Thomas Lee Hutcheson
May 2 2021 at 7:01pm
Sorry the word “optimal” led to your misunderstanding me.
My objection is that just saying that “Lockdowns” are harmful does not imply what the policy should have been.
I think economists [Tabarrok and Romer are examples] could have helped design policies that would have mitigated the spread of disease while causing less reduction in the supply of goods and services (although I suspect there would still have been some role for regulating what firms and other venues would have to do to remain open to the public.)
Jon Murphy
May 3 2021 at 7:06am
No, I understood you perfectly. The fact no alternative is proposed is irrelevant.
Evan Sherman
May 3 2021 at 2:06pm
With respect, I do think this response exemplifies the rhetorical-failure-by-negation fallacy (formal name?): ‘This article, which is explicitly about subject A.1, does not cover adjacent and relevant subject A.2. A.2 is important. Therefore, the article falls short.’ Or, more broadly: ‘This article falls short because it did not address the subject matter that I think it should have addressed.’

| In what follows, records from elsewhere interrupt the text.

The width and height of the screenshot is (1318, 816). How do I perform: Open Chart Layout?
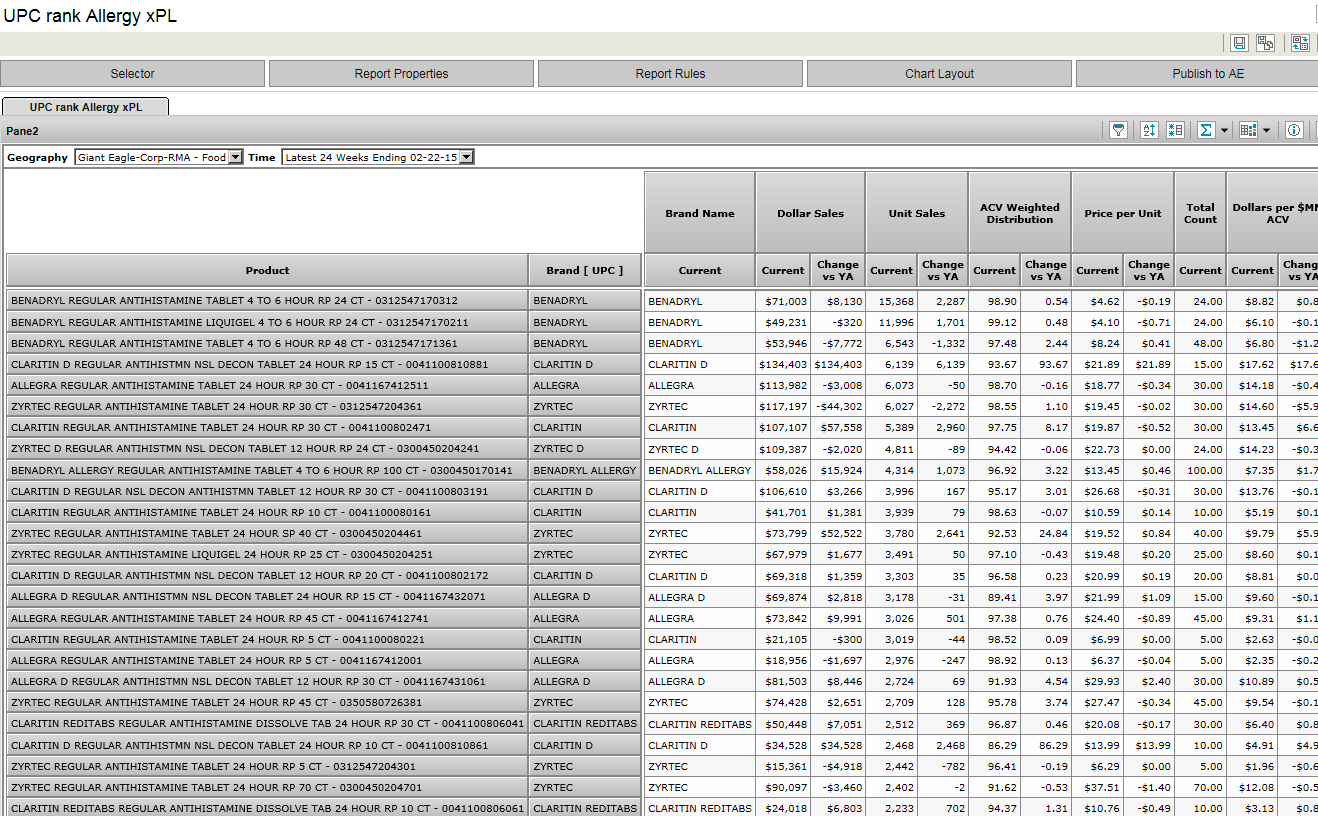point(939,74)
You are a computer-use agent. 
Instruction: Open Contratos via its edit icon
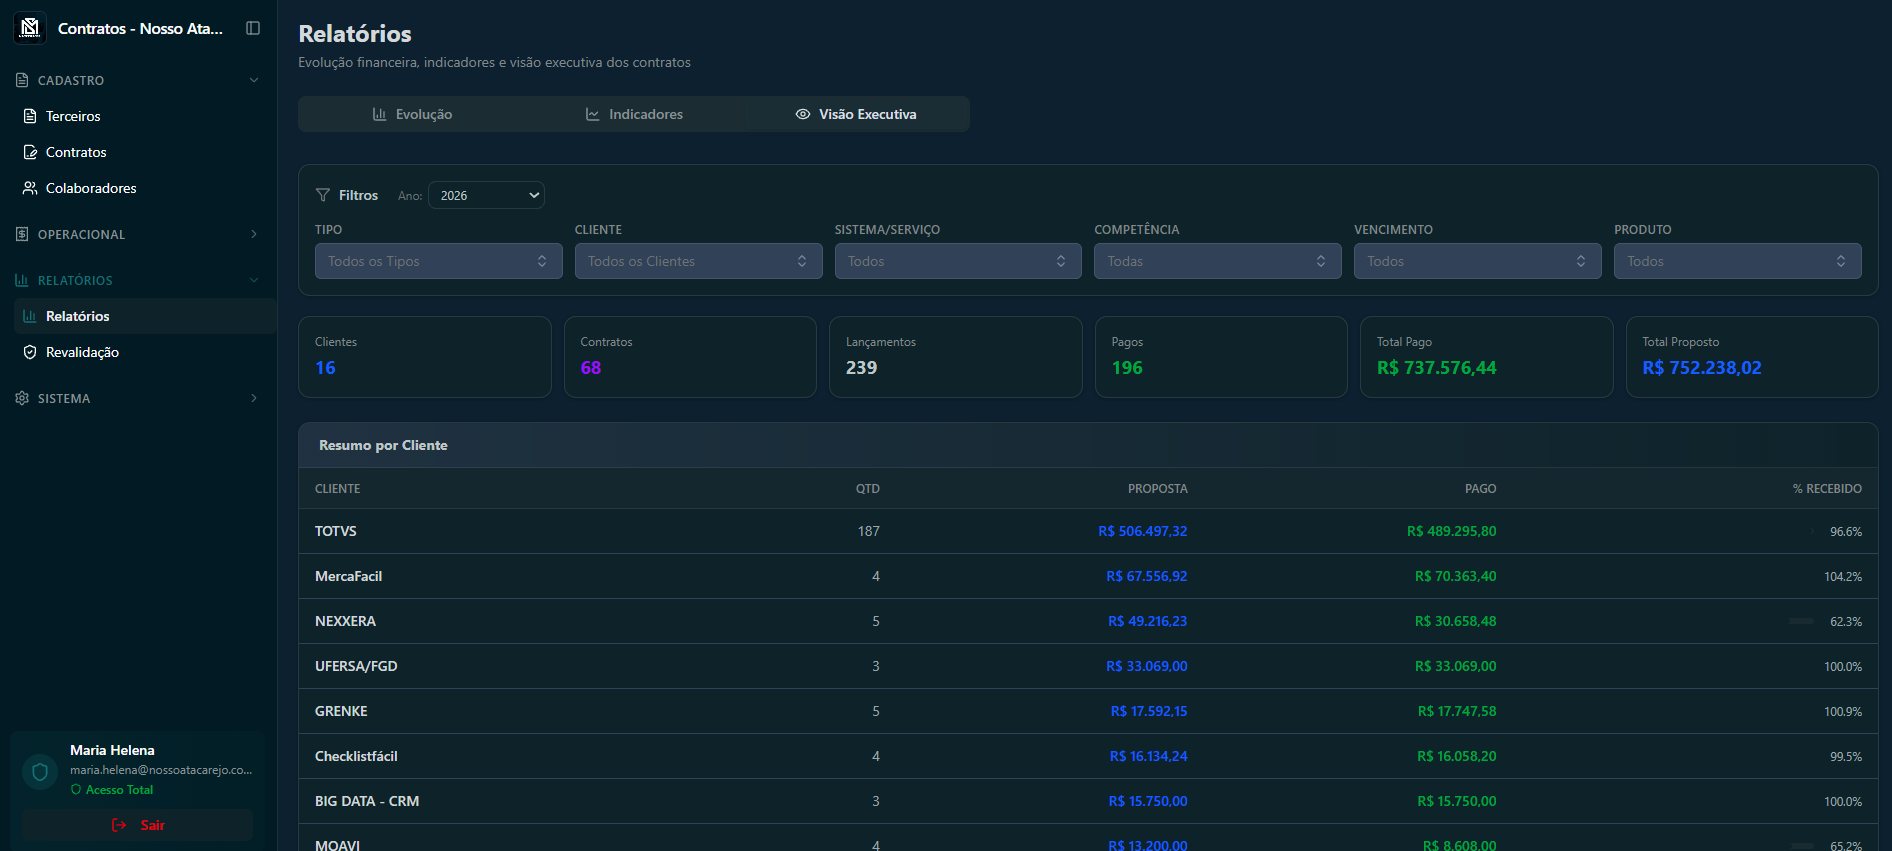[30, 152]
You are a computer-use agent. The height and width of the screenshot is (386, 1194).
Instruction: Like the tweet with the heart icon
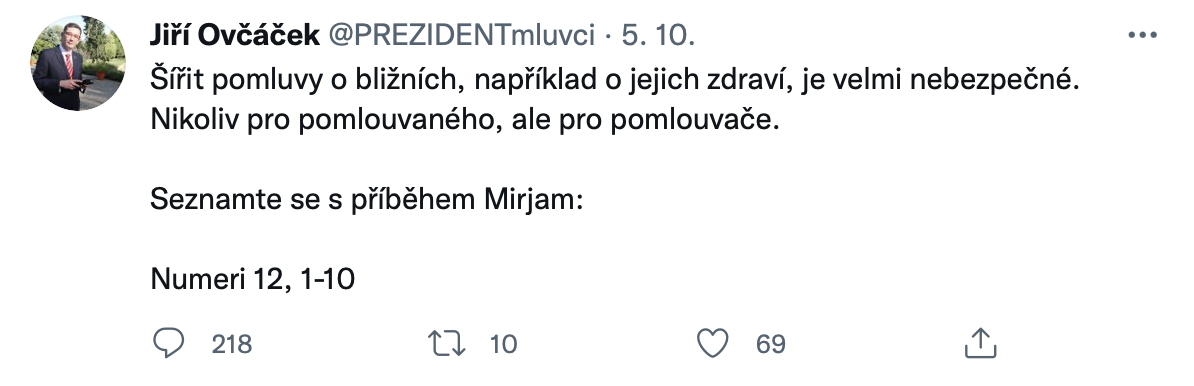(x=713, y=343)
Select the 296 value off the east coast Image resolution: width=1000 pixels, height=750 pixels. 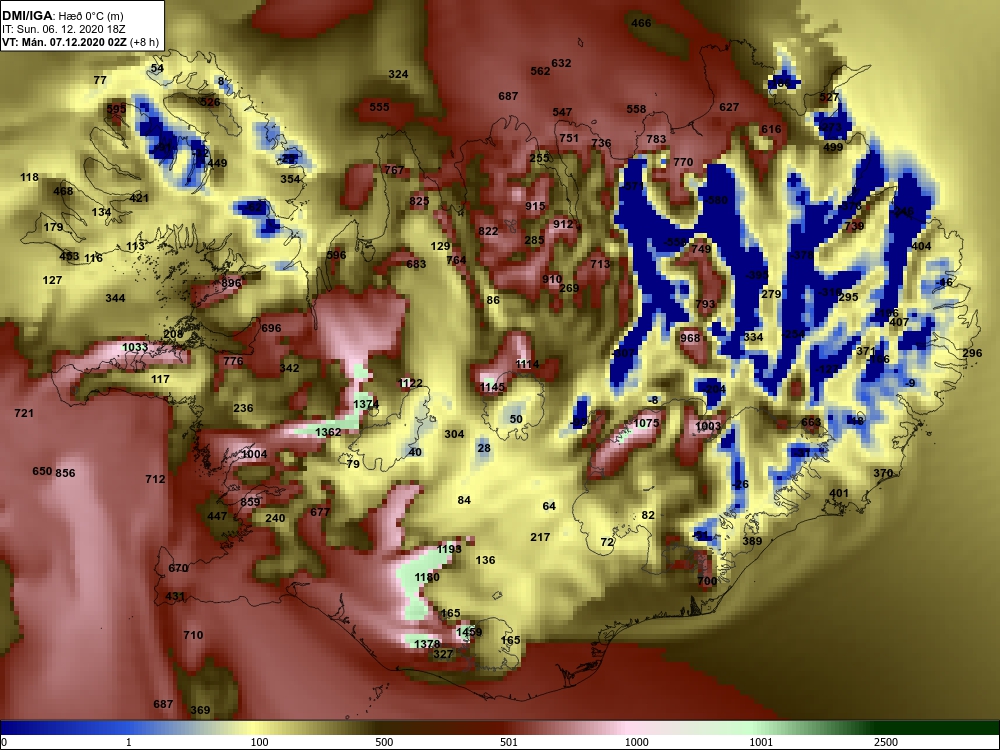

Generally speaking, yes, participants in discourse (either individually or collectively via one’s faction) have the obligation to be comprehensive or else face accusations of misrepresentation by elision. That general duty to be comprehensive, furthermore, does include a duty to present a positive case, not merely critique the status quo. However, that general duty to comprehensiveness does not require any given specific article to be comprehensive. It’s fine for an article to just be about topic A.1, even if topic A.2 exists and is relevant.
Jens
May 5 2021 at 3:15am
If all alternatives mean failure, then failure is irrelevant.
Jens
May 5 2021 at 3:25am
“””
In short, your objection is like saying “sure, Flat-Earth is not optimal for understanding geography, but that is not enough to tell us anything!”
“””
That’s wrong. The objection is like saying: “For basic movement it doesn’t really make a difference if you believe in flat-earth or just ground stretching far and wide”.
Mark Brady
May 3 2021 at 12:40am
‘When people live near an airport, for example, the cheaper solution might be to have airplanes produce less noise. But it might instead be for homeowners to install double-pane or triple-pane windows.”
Perhaps, but who gets to pay for the new windows/
Thomas Lee Hutcheson
May 3 2021 at 5:56am
So, regulate the noise, (some sort of decibel-hour tax) but allow the airport to reduce the tax by paying to install noise-proof windows or buying the houses and reselling to people less affected by the noise.
robc
May 3 2021 at 8:41am
It depends how the property rights are defined. It could go either way, and it doesn’t matter, as it would be known in advance.
Of course, sometimes property rights are ill-defined. But that is a different issue.
I think usually the answer is obvious. To give a real world example, in Louisville there is a neighborhood called “Butchertown”. It has that name for a reason, even though there is only one pig slaughtering facility left. It has gone thru gentrification recently and some of the new residents complained about the smell, when the wind came from certain directions. My response is the obvious, “YOU BOUGHT IN A NEIGHBORHOOD CALLED BUTCHERTOWN, WTF DID YOU EXPECT?!?” In that case, the property right, even if ill-defined, is pretty obvious to me.
Jon Murphy
May 3 2021 at 12:02pm
To RobC’s point, the reduction will be paid for by whomever values the noise the most.